Constitutionnalisme au Burkina Faso :la constitution de la IVème sous  célébration à Ouagadougou


Il s’est ouvert ce Lundi 22 novembre 2021 dans la salle des actes du PSUT de l’Université Joseph KI ZERBO le colloque international de Ouagadougou. Initié par l’Institut de Recherche sur les Finances et les investissements au service du Développement et l’Institut d’Etude sur l’Administration des libertés et de l’Etat, le colloque international de Ouagadougou a pour thème : « 30 ans de vie constitutionnelle sous la constitution de la IV République : Bilan et perspective ». Ce  grand rendez-vous  connait la participation d’universitaires burkinabè et étrangers, des étudiants et des professionnels du droit autour donc de la célébration des 30 ans de vie de la constitution de la IVème  République. La cérémonie d’ouverture présidée par le Directeur de Cabinet de la présidence du Faso, le Dr Seydou ZAGRE, a été marquée par des allocutions, la présentation des nouveaux admis au vingtième  concours d’agrégation CAMES de l’année 2021 et la communication inaugurale.

Dans son discours le président du comité d’organisation, le professeur Djibrihina OUEDRAOGO a laissé entendre que ce colloque a été envisagé pour interroger le socle de l’Etat du Burkina Faso. La constitution de la IVème République a fait ses preuves selon lui, car dit -il elle a été suffisamment éprouvée. Elle a déjà été éprouvée par les multiples révisions et tentatives de révision constitutionnelles. Elle a souffert de la fièvre des révisions constitutionnelles courantes dans la plupart des Etats africains.

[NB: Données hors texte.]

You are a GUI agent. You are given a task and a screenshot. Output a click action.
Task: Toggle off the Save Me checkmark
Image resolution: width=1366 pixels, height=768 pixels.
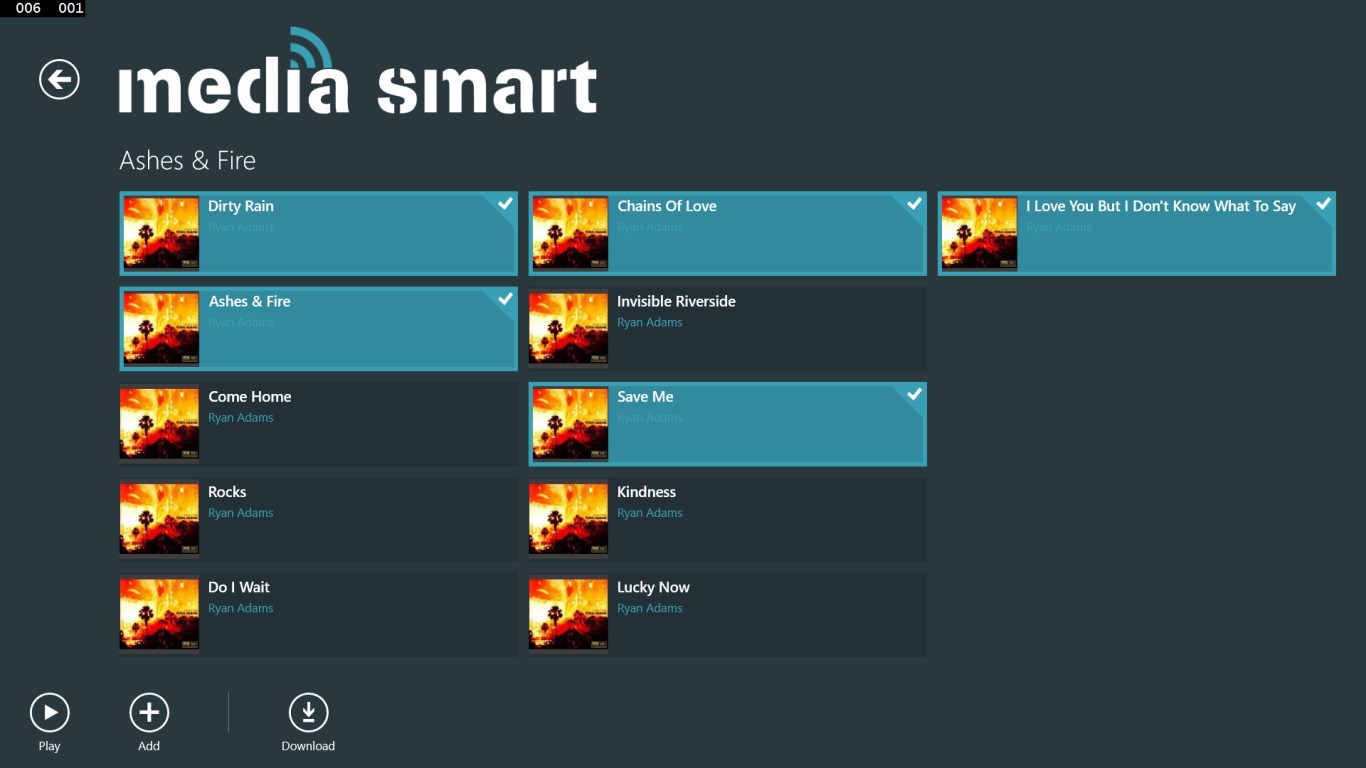(x=914, y=394)
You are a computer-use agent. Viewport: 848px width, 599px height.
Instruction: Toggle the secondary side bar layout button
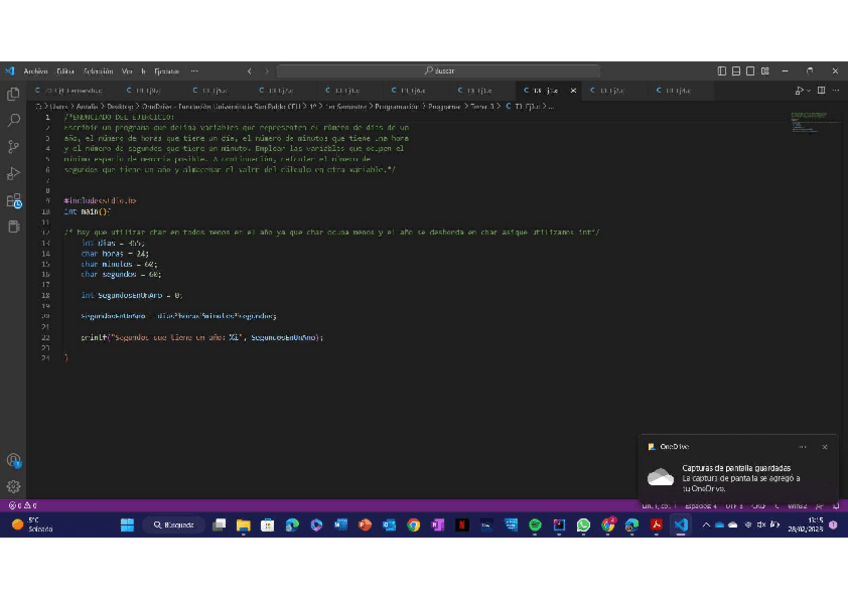(x=750, y=71)
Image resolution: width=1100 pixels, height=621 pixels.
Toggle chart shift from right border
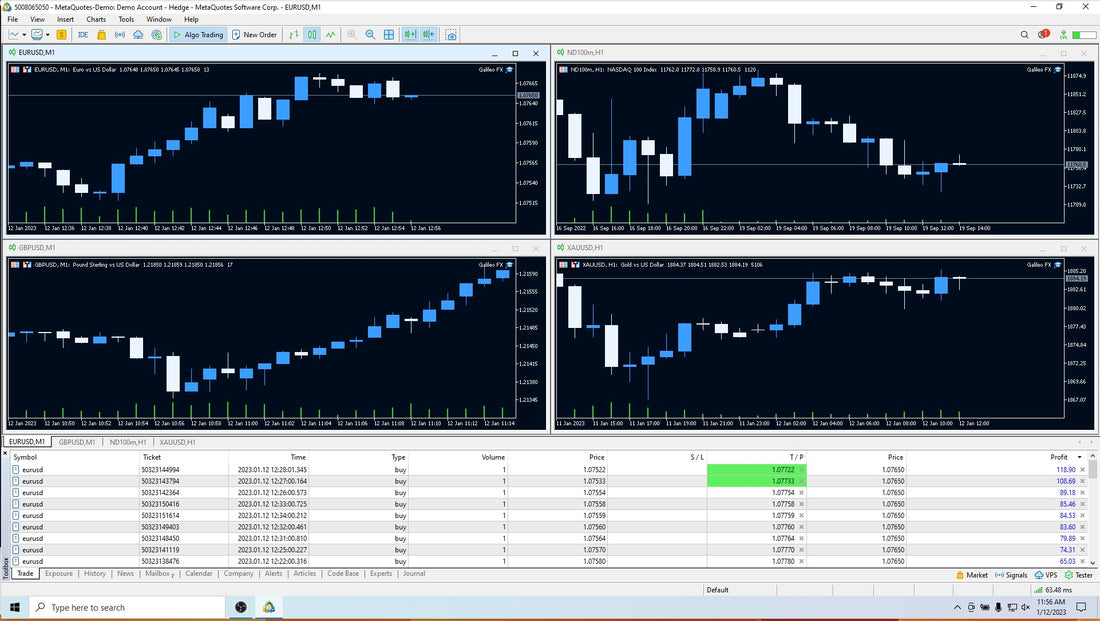[x=430, y=35]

Le regard critique du professeur laisse percevoir que la constitution de la IVème République a autant de vie qu’un « chat ». Les critiques de certains acteurs politiques, de  la société civile et de certains  constitutionnalistes ont finalement eu raison de la IV République car elles ont donné l’envie du passage à une Vème République.

Le colloque  devra permettre selon le président du comité d’organisation  de « questionner le texte, les institutions et la pratique des trente ans de la constitution de la IVème  République afin de dégager les perspectives pour une meilleure ancrage de l’Etat de droit et de la démocratie au Burkina Faso. »

Communication inaugurale du colloque, la leçon du grand maitre

La leçon inaugurale du colloque livrée par le professeur Francisco MELEDJE a porté sur le thème : « La célébration des constitutions : Incidence du facteur temps ». Dans sa communication le professeur a indiqué que la célébration des constitutions découle du sentiment d’avoir à célébrer sa propre histoire. « Avec la célébration, le peuple veut s’approprier son histoire et son texte a posteriori pour en faire une donnée propre. C’est une réappropriation de son histoire » a déclaré le communicant. La célébration c’est une façon pour les sociétés, pour les organisateurs des célébrations de s’approprier un instrument du passé. C’est aussi célébré les idées qui ont influencées son écriture. Elle n’est pas seulement un regard sur le passé. Elle permet également de jeter un regard sur l’avenir.

La leçon inaugurale a laissé la place aux panels de réflexions qui va durer deux journées. Les réflexions se poursuivent ce mardi 23 Novembre. La deuxième journée sera marquée par ailleurs par un grand hommage au professeur Luc Marius IBRIGA.